The short answer: ShiftCare is the standout for NDIS-specific rostering because it links scheduling to client records, NDIS line-item pricing and claiming in one place. Deputy is cheaper and rosters well, but it is not NDIS-specific, so you bill elsewhere. Brevity and Lumary bundle rostering into wider provider platforms. The right pick depends on your size, who does your billing, and how much SCHADS complexity your shifts carry. Detail and a comparison table below.
Any rostering app can put a name against a time slot. The reason NDIS providers struggle with off-the-shelf tools is that a support shift carries baggage that a retail or hospitality shift does not: it has to be paid correctly under an award, and it has to be billed correctly against a participant’s plan. Get either wrong and you either underpay staff (a Fair Work problem) or over-claim funding (an NDIS Commission problem). A good NDIS roster sits in the middle and keeps both sides honest.
The award in question is the Social, Community, Home Care and Disability Services Industry Award (SCHADS, MA000100). It is one of the more complex awards to interpret because of provisions that turn up constantly in disability rostering. Sleepovers are paid as a separate allowance for each continuous overnight period, with extra pay (a minimum of one hour at overtime rates) if the worker is woken to work. Broken shifts, common in community supports where a worker does a morning and an evening call with a gap in between, carry their own allowance and rules on the maximum span and the break between shifts. Minimum engagement is two hours for each part of a part-time or casual home care or disability shift, so a one-hour drop-in still has to be paid for two. A roster that does not understand these rules will quietly produce timesheets that are wrong, and you find out at the payroll run or at audit.
The second half is funding. The shift you rostered has to map to an NDIS support item at the right price, sit inside the participant’s plan budget, and become a claim you can submit through the NDIA’s systems.
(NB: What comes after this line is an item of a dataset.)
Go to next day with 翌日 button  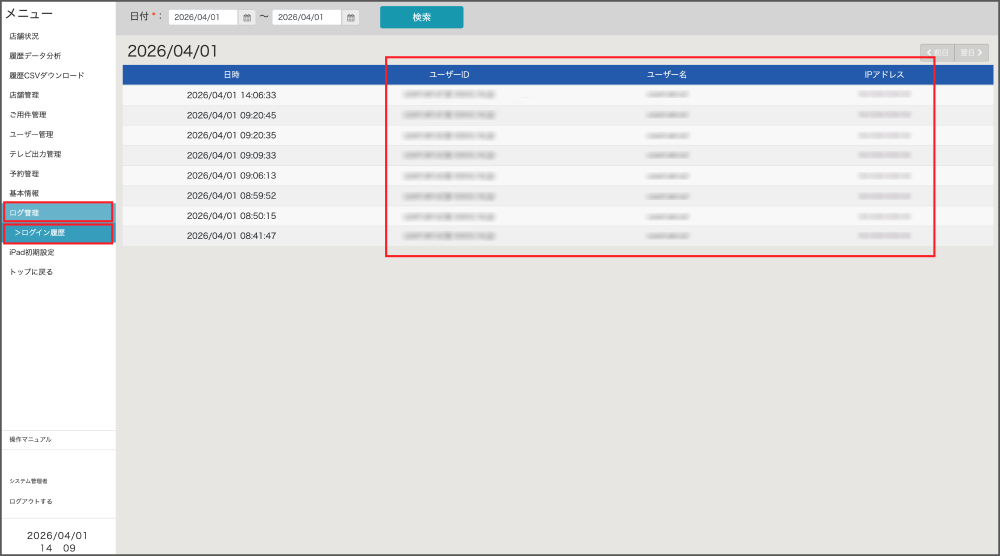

Tools built for the sector import the NDIS price guide and let you attach a line item to a service, so the roster and the invoice are the same record. Generic tools do not, which means a second system and a second round of data entry.
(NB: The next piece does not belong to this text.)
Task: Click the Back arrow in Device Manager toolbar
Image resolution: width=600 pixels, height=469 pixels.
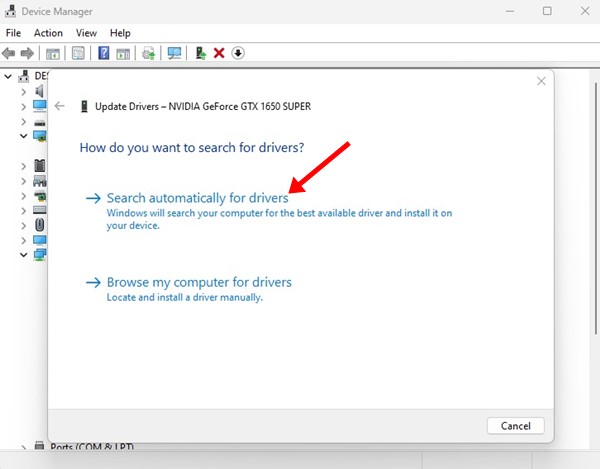Action: click(x=10, y=53)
So the features that actually separate NDIS rostering tools are: SCHADS award interpretation that covers sleepovers, broken shifts and minimum engagement; participant and plan records attached to shifts; NDIS price-guide pricing and claiming; a worker mobile app with clock-in, progress notes and shift acceptance; and qualification or check expiry tracking so you do not roster a worker whose screening has lapsed. Plain rostering, the part everyone does well, is the easy 20 per cent.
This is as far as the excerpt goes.